[Python-ideas] Exploiting type-homogeneity in list.sort() (again!)
Steven D'Aprano
steve at pearwood.info
Tue Mar 7 19:44:36 EST 2017
On Tue, Mar 07, 2017 at 09:10:00PM +0000, Elliot Gorokhovsky wrote:
> I think the bigger problem, though, is that most list use does *not*
> involve sorting,
There are other uses for a type hint apart from sorting. There may be
optimized versions of other functions (sum, math.fsum, ...) and list
methods (e.g. count, remove), anything that has to walk the list
comparing items).
All very hypothetical at the moment, I admit it...

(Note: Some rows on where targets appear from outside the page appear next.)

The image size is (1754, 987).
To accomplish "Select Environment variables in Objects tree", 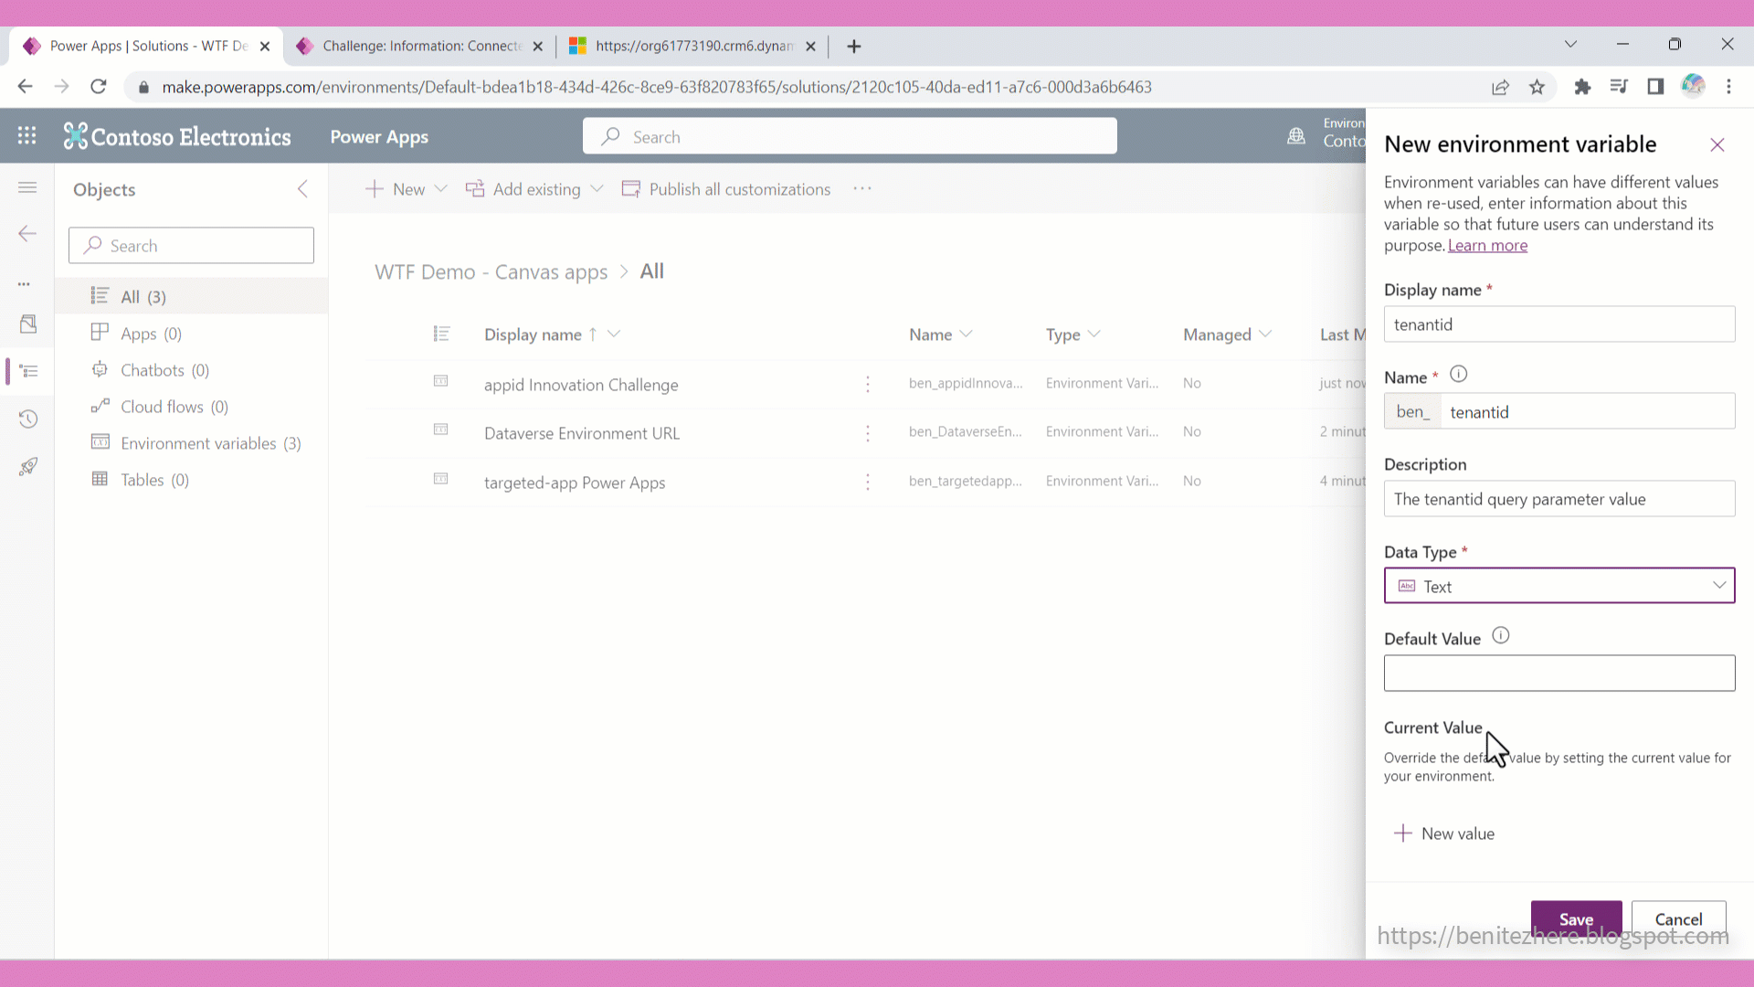I will (198, 443).
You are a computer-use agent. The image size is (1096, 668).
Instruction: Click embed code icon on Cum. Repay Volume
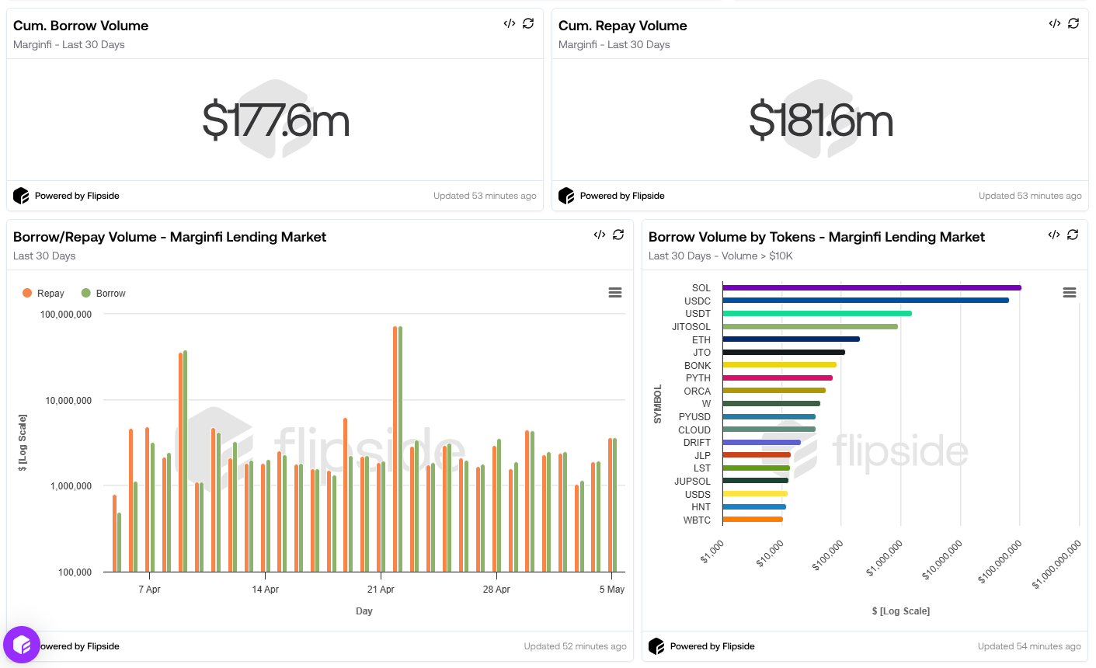[x=1055, y=23]
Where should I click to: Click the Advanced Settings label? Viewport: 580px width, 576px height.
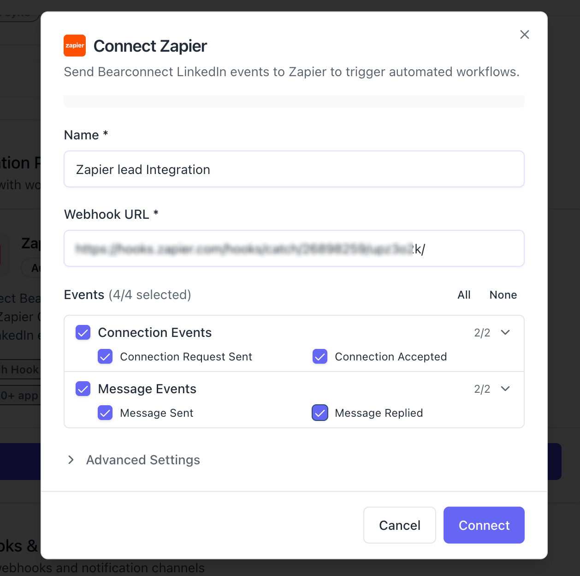pyautogui.click(x=143, y=460)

> so it would be a shame to impose the non-trivial overhead
> of type-checking on *all* list use.
You might be right, but my guess is that the overhead isn't quite as big
as you may think, at least for some operations. The type-check itself is
just a pointer compare, not an issubclass() operation. The types are
either identical, or the list is hetrogeneous.

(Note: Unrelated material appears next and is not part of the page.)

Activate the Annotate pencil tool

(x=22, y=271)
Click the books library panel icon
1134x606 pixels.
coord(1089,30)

True, `mylist[i] = x` should be a quick assignment into an array of
pointers, but there's a bounds check to ensure i is within the correct
range. Other methods are even more expensive: `mylist[i:j] = [a...z]`
has to move list items around, possibly allocate more memory, and update
the list length, compared to that the scan of a...z is probably minimal.
`mylist.append(x)` is *usually* a simple assignment into the array (plus
updating the list length) but every now and again it triggers a resize,
which is costly.
I don't think we can predict whether this is a nett gain or loss just
from first principles.
> Anyway, my patch could always be a precursor to a more general optimization
> along these lines.
Indeed! Even if nothing else comes of this than your patch, thank you!